[GIVEN PASSAGE Boundary: Start]
- Born: 28 August 1921 Conwy, Wales
- Died: 13 March 2009 (aged 87) Farnborough
- Spouse: Lilian Helen Margaret Collyer

= Sheila Collins =

UK nurse and educationist (1921–2009)

Sheila Margaret Collins OBE FRCN (28 August 1921 – 13 March 2009) was a British nurse, writer and educationist. She was chair of the Royal College of Nursing's council.

==Life==
Collins was born in 1921 in Conwy, Wales. She went to school at the John Bright Grammar School. She decided not to apply to university but after working as a trainee teacher at a local junior school she applied to train at the London Hospital in Whitechapel. She was influenced in her choice by the emerging likelihood of a war and her entry to the London Hospital was delayed by a month because of war being declared in 1939.

In 1953 she returned to the London Hospital as a tutor and she was appointed as Principal Tutor in 1960. She used her position to create an innovative approach to teaching nursing, but realising the value to learning both in the ward and the classroom. In 1965 she went to America and Canada funded by the British Red Cross Society to observe how teaching was taught in North America.

In 1970 she began to study with the Open University. All of her studies were made in her spare time and after four years she was awarded a Bachelor of Arts. She was made a Fellow of the Royal College of Nursing in 1977. Collins was a member of the Briggs Committee on Nursing.

In 1983 she and Edith Parker's "Introduction to Nursing" was published.

In 1987 she was chair of the editorial board who created "The Essentials of Nursing: An Introduction" when she was an associate lecturer at the University of Surrey.

In 1989 her study "Curriculum innovations in six English nursing schools collaborating with institutions of higher or advanced further education" was submitted for a master's degree, but the University of Surrey decided to award her a doctorate.

She had an interest in history and she wrote "The Royal London Hospital: a Brief History" and a history of the Royal London League of Nurses.

Collins died in 2009 in Farnborough. The Nursing Standard noted that she had a "profound influence on the development of nurse education and nursing history".

==Private life==
She met Lilian Helen Margaret Collyer when they were both on a Royal College of Nursing course for tutors in 1949. They lived their lives together and entered into a civil partnership in 2007.
[GIVEN PASSAGE Boundary: End]
[GIVEN MATERIAL Boundary: Start]
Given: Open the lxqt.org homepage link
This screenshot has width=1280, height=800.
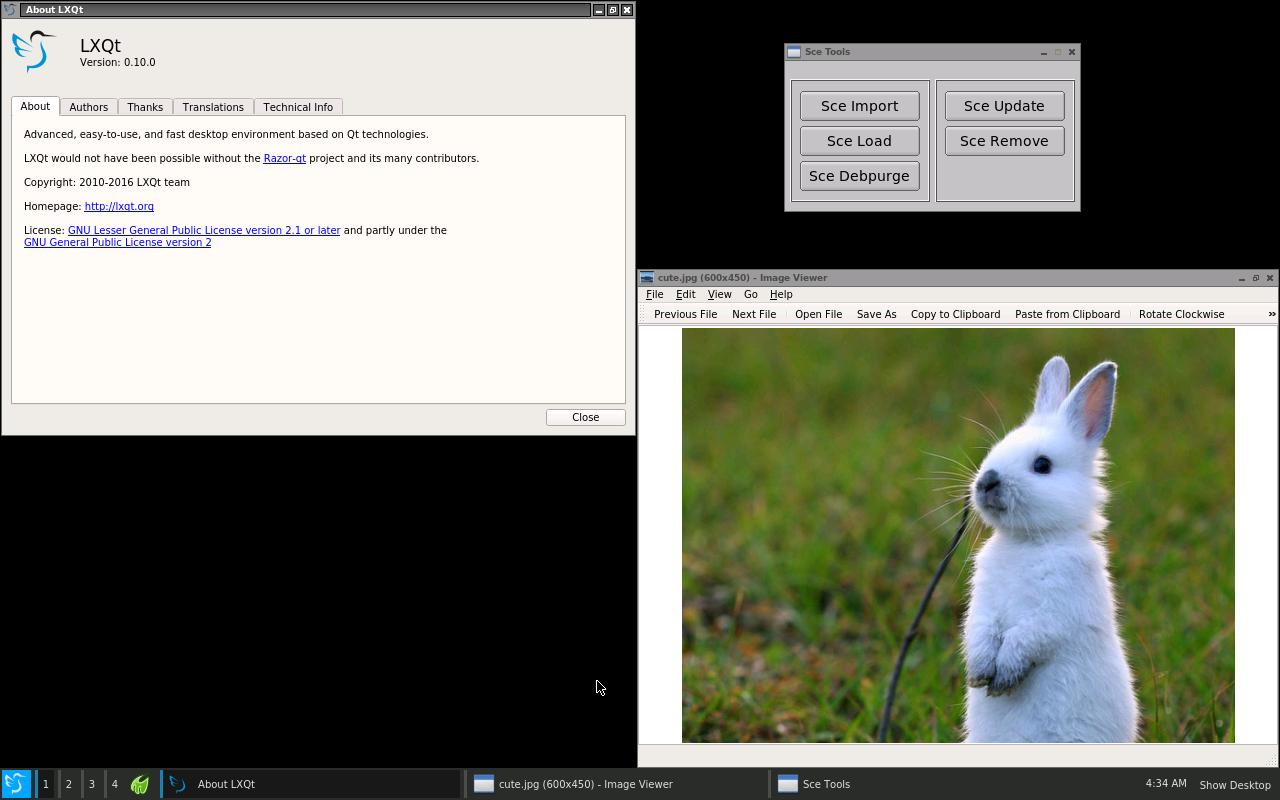Looking at the screenshot, I should 119,207.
[GIVEN MATERIAL Boundary: End]
WHAT IS EXPECTED
Write out the complete biography of Sheila Collins word for word. This material has no connection to the biography of Sheila Collins.

EXERCISE OUTPUT
- Born: 28 August 1921 Conwy, Wales
- Died: 13 March 2009 (aged 87) Farnborough
- Spouse: Lilian Helen Margaret Collyer

= Sheila Collins =

UK nurse and educationist (1921–2009)

Sheila Margaret Collins OBE FRCN (28 August 1921 – 13 March 2009) was a British nurse, writer and educationist. She was chair of the Royal College of Nursing's council.

==Life==
Collins was born in 1921 in Conwy, Wales. She went to school at the John Bright Grammar School. She decided not to apply to university but after working as a trainee teacher at a local junior school she applied to train at the London Hospital in Whitechapel. She was influenced in her choice by the emerging likelihood of a war and her entry to the London Hospital was delayed by a month because of war being declared in 1939.

In 1953 she returned to the London Hospital as a tutor and she was appointed as Principal Tutor in 1960. She used her position to create an innovative approach to teaching nursing, but realising the value to learning both in the ward and the classroom. In 1965 she went to America and Canada funded by the British Red Cross Society to observe how teaching was taught in North America.

In 1970 she began to study with the Open University. All of her studies were made in her spare time and after four years she was awarded a Bachelor of Arts. She was made a Fellow of the Royal College of Nursing in 1977. Collins was a member of the Briggs Committee on Nursing.

In 1983 she and Edith Parker's "Introduction to Nursing" was published.

In 1987 she was chair of the editorial board who created "The Essentials of Nursing: An Introduction" when she was an associate lecturer at the University of Surrey.

In 1989 her study "Curriculum innovations in six English nursing schools collaborating with institutions of higher or advanced further education" was submitted for a master's degree, but the University of Surrey decided to award her a doctorate.

She had an interest in history and she wrote "The Royal London Hospital: a Brief History" and a history of the Royal London League of Nurses.

Collins died in 2009 in Farnborough. The Nursing Standard noted that she had a "profound influence on the development of nurse education and nursing history".

==Private life==
She met Lilian Helen Margaret Collyer when they were both on a Royal College of Nursing course for tutors in 1949. They lived their lives together and entered into a civil partnership in 2007.